───── DATA FOR THIS TASK

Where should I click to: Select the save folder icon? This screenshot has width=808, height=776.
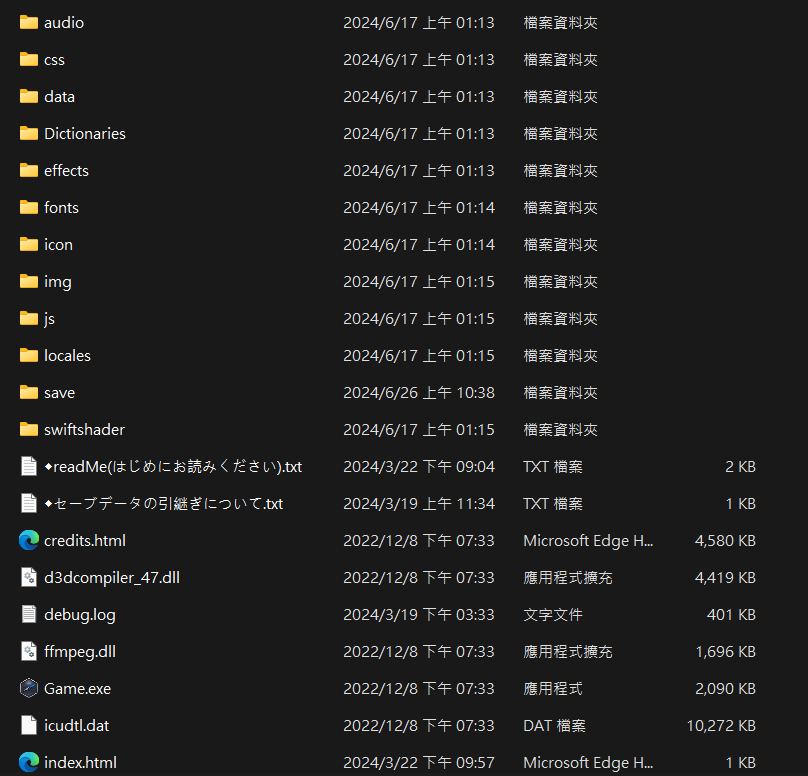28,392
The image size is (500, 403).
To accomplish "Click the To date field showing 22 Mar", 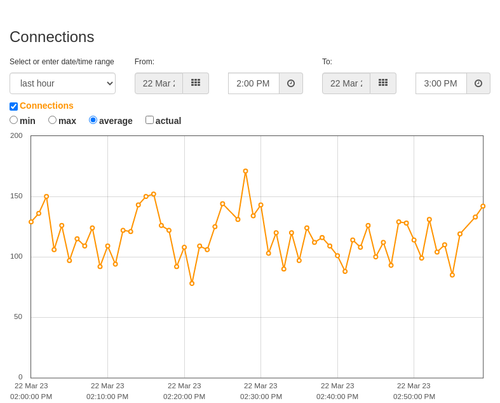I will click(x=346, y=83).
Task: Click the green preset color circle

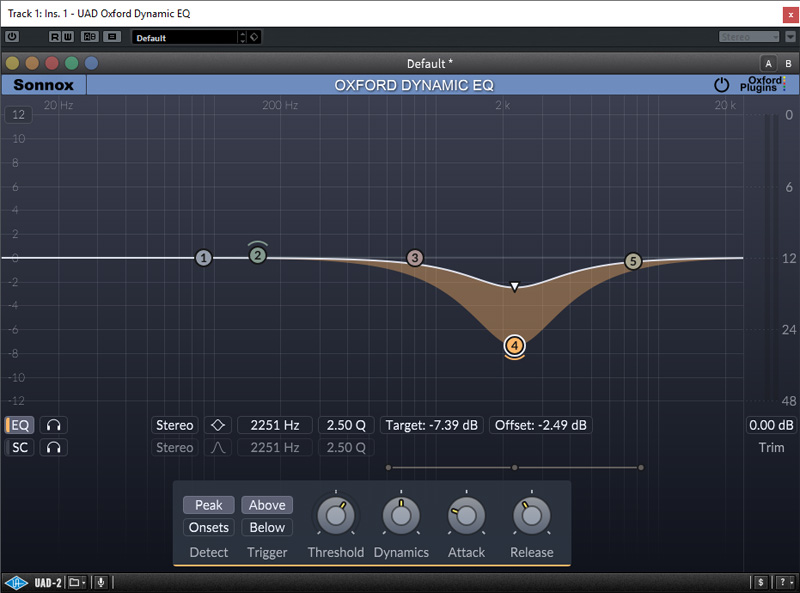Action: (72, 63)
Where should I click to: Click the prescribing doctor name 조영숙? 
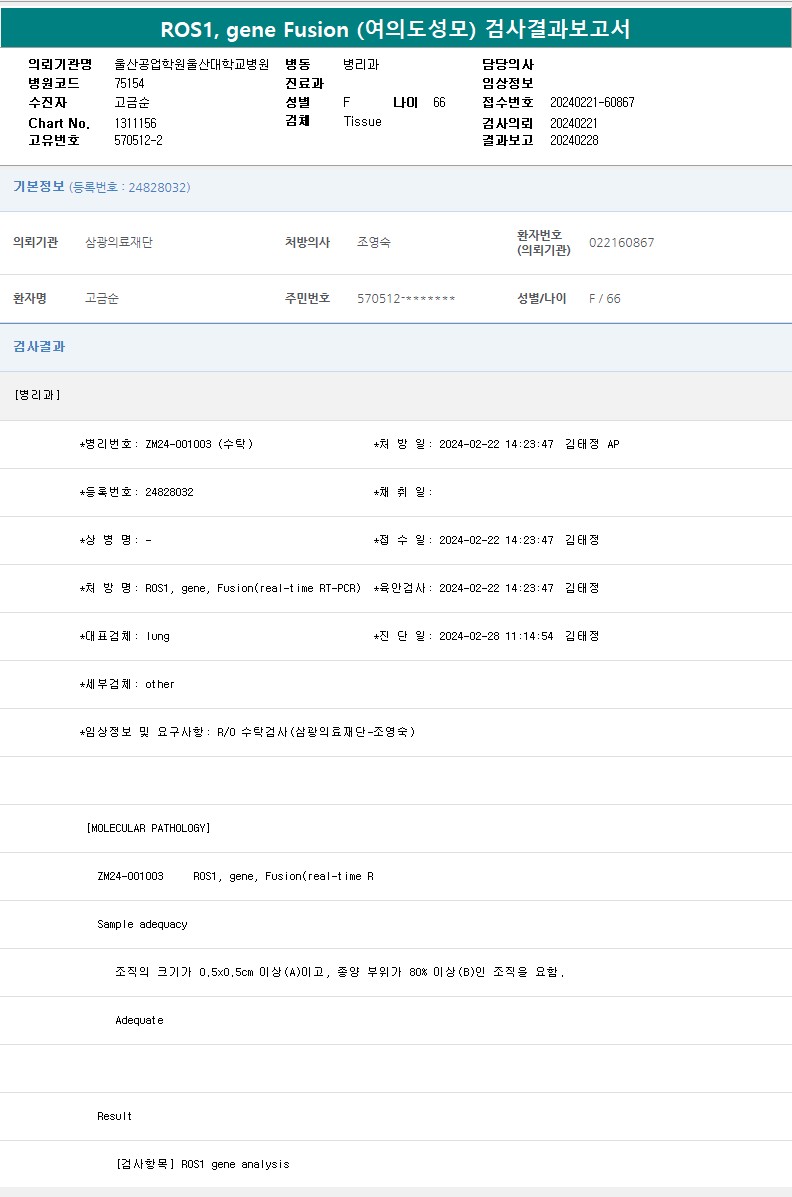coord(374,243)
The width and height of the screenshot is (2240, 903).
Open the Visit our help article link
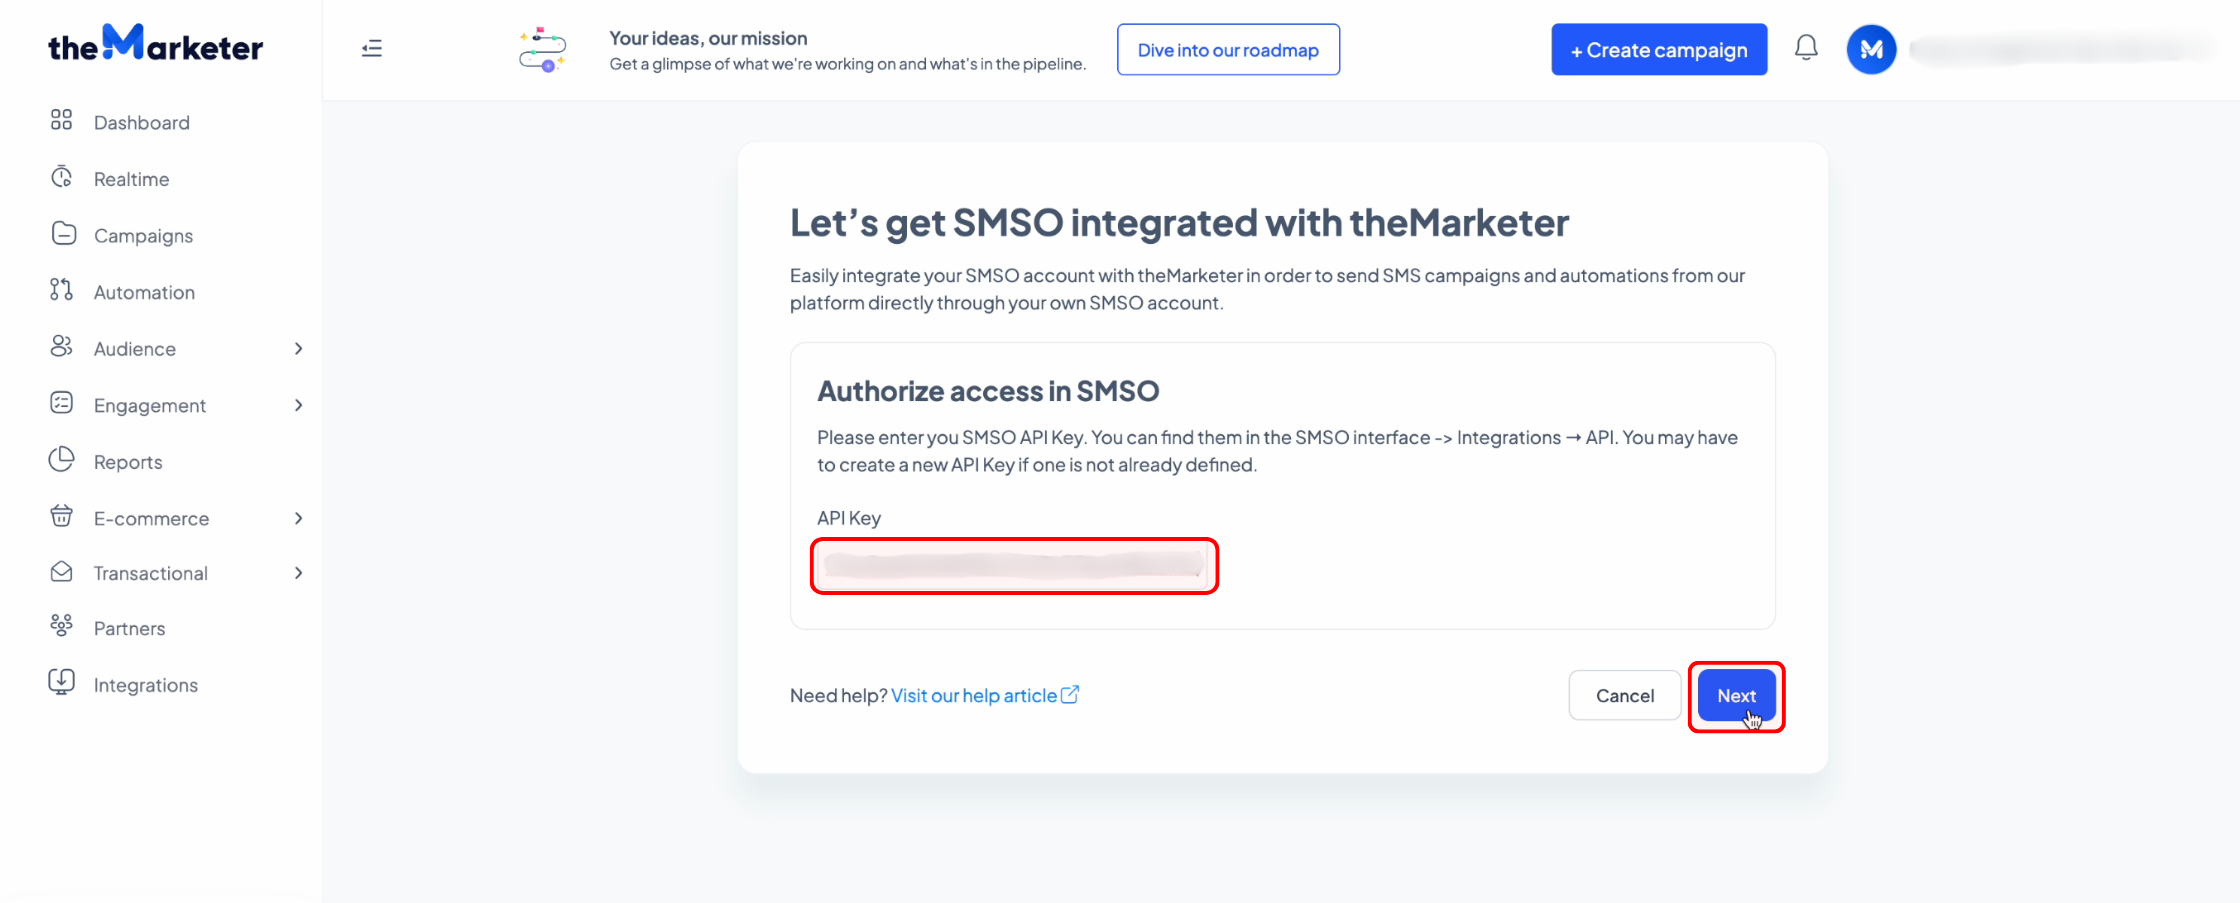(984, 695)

──────────

- [PROBLEM DETAILS]: Your answer must consist solely of the lines from the one containing "Where should I click to: Click" through the last line of the records above, copied exactly, with every picture left out.

- [EXERCISE RESULT]:
Where should I click to: Click the prescribing doctor name 조영숙? 
coord(374,243)
The width and height of the screenshot is (2240, 903).
Open the Visit our help article link
(984, 695)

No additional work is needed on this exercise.